(A prophetic declaration into the life of Ebony D’Eva Bankole-Laoye and everyone at the threshold of destiny)
I couldn’t help but smile. God has been good to me – to us. To us?
Oh yeah! I always did like spare ribs. Didn’t the Holy Book say I was made out of one? It felt strange…basking in the glow of love’s aftermath. Wasn’t it just eleven months ago, that I shared my melancholy with a heart that listened and words that soothed? - A prophetic word. Now it’s Christmas. A different one altogether, as love’s seed formed a perfect bump on my petite torso. Who said anything about morning sickness? It has been morning glory for me ever since.
I had sauntered through spring like a gazelle bounding through the Masai plains. The Month of Love caught me unawares. Little did I know that “he” was carving a perfect elliptical arch of white gold around the purest of rubies. It was on the sidewalks of the coffee bar. I never knew my heart could pulsate so quickly. I very nearly died from the shock. My hair stood on ends and my skin tingled as it would in the fire of God’s presence.
He had lowered his towering frame before me. I did not understand. One knee on the paved stones of America’s “City of Brotherly Love”. I staggered as one enveloped by the anointing. He began the renditions of Solomon’s “I am lovesick”, then he began gently to hum that ever so sweet song “Oh happy day”
Then he looked up.

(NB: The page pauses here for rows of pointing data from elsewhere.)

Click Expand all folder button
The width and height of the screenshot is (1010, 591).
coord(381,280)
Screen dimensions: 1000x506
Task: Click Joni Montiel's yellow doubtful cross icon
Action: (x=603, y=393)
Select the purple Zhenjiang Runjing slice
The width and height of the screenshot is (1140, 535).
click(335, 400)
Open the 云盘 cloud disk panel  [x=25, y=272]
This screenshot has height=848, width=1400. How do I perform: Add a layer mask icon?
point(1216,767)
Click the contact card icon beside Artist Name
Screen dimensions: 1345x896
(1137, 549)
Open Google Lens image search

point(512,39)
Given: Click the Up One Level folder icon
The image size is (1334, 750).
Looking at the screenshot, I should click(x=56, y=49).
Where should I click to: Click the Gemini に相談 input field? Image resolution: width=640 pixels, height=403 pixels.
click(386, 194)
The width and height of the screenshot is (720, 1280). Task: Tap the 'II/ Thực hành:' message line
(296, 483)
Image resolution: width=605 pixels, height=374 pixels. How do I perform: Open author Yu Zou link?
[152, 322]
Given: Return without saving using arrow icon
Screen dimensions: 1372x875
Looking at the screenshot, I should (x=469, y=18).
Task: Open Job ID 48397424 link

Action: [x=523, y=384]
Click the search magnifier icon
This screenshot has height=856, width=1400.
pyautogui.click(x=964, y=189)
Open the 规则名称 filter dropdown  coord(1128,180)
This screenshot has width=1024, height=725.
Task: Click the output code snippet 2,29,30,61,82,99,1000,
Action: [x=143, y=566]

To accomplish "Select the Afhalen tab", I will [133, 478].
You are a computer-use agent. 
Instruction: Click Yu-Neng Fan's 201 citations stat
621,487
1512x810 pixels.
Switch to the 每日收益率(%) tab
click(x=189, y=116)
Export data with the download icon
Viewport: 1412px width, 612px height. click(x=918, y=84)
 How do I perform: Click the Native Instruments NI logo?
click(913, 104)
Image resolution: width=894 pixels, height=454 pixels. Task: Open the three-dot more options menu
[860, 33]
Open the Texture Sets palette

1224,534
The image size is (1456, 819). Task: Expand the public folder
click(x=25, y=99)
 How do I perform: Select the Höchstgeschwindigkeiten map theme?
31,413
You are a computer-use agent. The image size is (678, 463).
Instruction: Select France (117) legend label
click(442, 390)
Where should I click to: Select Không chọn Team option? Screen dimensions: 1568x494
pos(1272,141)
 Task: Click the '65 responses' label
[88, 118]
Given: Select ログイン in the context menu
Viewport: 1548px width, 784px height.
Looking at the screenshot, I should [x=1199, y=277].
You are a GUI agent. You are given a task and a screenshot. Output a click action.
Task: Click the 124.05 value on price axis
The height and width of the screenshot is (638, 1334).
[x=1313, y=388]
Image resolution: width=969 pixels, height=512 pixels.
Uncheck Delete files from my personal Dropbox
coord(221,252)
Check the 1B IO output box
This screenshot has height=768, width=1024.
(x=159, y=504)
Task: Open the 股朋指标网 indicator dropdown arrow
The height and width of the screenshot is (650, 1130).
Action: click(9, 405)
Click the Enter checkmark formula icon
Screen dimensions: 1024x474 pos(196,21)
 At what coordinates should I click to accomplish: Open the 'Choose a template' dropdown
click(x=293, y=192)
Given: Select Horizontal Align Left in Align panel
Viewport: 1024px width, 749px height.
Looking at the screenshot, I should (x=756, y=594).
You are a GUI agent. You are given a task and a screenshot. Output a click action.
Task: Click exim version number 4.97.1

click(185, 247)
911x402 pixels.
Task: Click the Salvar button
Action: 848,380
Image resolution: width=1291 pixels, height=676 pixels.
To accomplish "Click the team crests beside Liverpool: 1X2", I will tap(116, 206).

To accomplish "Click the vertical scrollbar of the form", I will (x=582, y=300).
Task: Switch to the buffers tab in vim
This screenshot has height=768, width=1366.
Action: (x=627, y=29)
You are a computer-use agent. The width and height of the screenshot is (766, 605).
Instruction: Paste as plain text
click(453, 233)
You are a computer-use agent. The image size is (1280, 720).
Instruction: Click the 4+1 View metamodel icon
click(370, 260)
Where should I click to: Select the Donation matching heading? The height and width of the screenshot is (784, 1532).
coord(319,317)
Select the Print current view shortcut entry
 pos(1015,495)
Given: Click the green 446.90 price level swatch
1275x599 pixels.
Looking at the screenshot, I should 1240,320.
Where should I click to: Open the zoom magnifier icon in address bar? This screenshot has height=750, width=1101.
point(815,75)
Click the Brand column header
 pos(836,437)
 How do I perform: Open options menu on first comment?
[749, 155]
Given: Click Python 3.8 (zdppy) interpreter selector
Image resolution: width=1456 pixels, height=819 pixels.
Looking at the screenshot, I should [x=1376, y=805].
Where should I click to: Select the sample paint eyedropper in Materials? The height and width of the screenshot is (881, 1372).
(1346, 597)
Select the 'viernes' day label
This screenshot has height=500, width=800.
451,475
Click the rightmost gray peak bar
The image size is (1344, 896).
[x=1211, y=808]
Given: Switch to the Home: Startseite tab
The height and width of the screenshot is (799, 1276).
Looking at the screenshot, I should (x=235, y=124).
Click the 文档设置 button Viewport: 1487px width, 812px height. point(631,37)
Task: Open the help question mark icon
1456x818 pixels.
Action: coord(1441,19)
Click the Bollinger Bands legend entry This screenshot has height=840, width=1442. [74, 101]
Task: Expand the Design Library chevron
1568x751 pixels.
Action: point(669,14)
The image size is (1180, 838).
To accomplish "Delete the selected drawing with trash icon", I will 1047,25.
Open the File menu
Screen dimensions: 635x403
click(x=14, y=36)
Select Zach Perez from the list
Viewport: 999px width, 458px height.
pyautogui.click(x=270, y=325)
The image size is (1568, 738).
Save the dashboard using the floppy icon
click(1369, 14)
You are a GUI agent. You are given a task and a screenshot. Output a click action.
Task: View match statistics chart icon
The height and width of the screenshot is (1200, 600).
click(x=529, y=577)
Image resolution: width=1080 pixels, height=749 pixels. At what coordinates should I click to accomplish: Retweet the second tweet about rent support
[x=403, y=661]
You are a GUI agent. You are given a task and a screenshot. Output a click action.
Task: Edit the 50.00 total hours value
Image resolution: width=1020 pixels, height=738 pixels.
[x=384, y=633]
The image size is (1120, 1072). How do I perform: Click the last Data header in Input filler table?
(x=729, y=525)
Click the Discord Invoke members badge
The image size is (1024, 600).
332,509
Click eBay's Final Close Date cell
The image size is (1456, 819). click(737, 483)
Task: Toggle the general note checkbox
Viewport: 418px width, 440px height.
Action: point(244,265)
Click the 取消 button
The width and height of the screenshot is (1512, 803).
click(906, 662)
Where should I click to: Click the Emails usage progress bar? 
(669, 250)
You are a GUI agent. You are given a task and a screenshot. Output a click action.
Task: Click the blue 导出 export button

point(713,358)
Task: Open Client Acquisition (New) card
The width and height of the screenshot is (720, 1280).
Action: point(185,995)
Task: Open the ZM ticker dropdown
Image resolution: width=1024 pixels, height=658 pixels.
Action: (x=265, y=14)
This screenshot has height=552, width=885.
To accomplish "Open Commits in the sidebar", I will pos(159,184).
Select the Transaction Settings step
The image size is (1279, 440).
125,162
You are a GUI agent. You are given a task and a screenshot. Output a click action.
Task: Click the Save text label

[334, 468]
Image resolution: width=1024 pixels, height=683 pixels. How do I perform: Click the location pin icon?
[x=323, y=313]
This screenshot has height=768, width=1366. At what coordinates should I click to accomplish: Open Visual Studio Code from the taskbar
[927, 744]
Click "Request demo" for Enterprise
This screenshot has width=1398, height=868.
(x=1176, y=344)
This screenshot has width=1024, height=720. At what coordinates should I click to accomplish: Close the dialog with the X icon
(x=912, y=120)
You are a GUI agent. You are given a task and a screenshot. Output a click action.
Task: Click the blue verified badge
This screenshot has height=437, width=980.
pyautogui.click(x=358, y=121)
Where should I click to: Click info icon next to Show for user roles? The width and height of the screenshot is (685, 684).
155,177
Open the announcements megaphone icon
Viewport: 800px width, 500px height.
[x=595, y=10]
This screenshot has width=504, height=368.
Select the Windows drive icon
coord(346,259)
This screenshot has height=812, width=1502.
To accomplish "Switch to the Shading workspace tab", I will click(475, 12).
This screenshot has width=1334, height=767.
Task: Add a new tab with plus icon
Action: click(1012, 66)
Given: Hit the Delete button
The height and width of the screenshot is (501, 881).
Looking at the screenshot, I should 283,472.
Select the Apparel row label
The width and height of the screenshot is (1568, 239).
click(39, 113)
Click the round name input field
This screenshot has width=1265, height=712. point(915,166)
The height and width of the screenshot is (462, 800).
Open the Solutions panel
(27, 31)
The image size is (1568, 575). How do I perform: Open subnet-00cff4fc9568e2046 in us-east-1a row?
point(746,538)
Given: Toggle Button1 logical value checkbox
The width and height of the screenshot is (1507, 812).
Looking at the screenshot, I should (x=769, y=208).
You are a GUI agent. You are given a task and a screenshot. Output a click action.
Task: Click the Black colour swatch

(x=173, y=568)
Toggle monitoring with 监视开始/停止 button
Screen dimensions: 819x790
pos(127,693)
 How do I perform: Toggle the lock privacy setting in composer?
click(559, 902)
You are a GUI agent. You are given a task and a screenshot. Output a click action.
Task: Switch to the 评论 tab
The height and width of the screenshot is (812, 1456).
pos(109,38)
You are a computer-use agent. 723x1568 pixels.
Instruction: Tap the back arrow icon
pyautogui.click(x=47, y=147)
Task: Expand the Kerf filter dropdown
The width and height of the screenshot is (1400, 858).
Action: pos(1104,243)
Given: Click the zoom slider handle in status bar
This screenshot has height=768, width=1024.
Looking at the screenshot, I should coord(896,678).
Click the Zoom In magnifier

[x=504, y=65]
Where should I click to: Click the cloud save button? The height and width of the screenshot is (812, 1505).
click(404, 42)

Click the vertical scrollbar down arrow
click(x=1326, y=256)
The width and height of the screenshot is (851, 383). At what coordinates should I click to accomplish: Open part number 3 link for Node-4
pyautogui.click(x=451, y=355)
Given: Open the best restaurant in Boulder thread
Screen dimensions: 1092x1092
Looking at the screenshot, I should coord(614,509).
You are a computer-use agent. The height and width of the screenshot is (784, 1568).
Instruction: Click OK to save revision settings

His hands came out of his pocket and his long fingers unfolded a beautiful Easter egg. He must have known I have chocolates cravings. Then he began stripping away the shroud of printed foil, and I could swear he sang James Ingram’s “Find one hundred ways”
I looked warily between the egg and his eyes…his eyes. Like smouldering jade fire. Penetrating at its’ core while disarming at its’ lids. His nose flaring like a lion in heat while his lips, perfectly sculptured and seductively placed above strong chiseled chin. Oh my God! This man was “comely to look at”.
The crème chocolate was tempting. He did not say a word to me, but as he held out the chocolate and smiled so slightly he sent sublime subliminal messages to my soul. I said to myself, “isn’t this Minister xxxxxxxxx? Why is he killing me so softly?”
I couldn’t hold back one rebellious tear, and as it streamed down I reached out for the delicacy before me. We were oblivious of the crowed that milled around the spectacle we had become – waiting to exhale. My body conspired against my common sense – and I took a bite. My spirit searched for a hidden serpent, but all I heard was the orchestra of destiny.
Then I bit through the crust, into the soft crevice, and the crème gushed into my mouth, my fingers. As I sucked with abandon, I bit metal, and the glimmer of red, shimmering instantly in the bright spring of expectation. Then I saw the rest of the delicately carved object of desire – my eyes darted back to the engulfing fire of this anointed man – and I swooned.
Now he lay beside me, curled around the duvet like a gentle bear. The ruby adorned my finger matched by the twin band of yellow gold. Then I said to myself – “Thank you Jesus”. He turned at the sound of the name, and in his characteristic bedroom demeanour, opened his eyes, reached out to the “bump” and said, “Hey. God’s property”
And I chuckled knowingly, for yet again will begin – our whispers at dawn.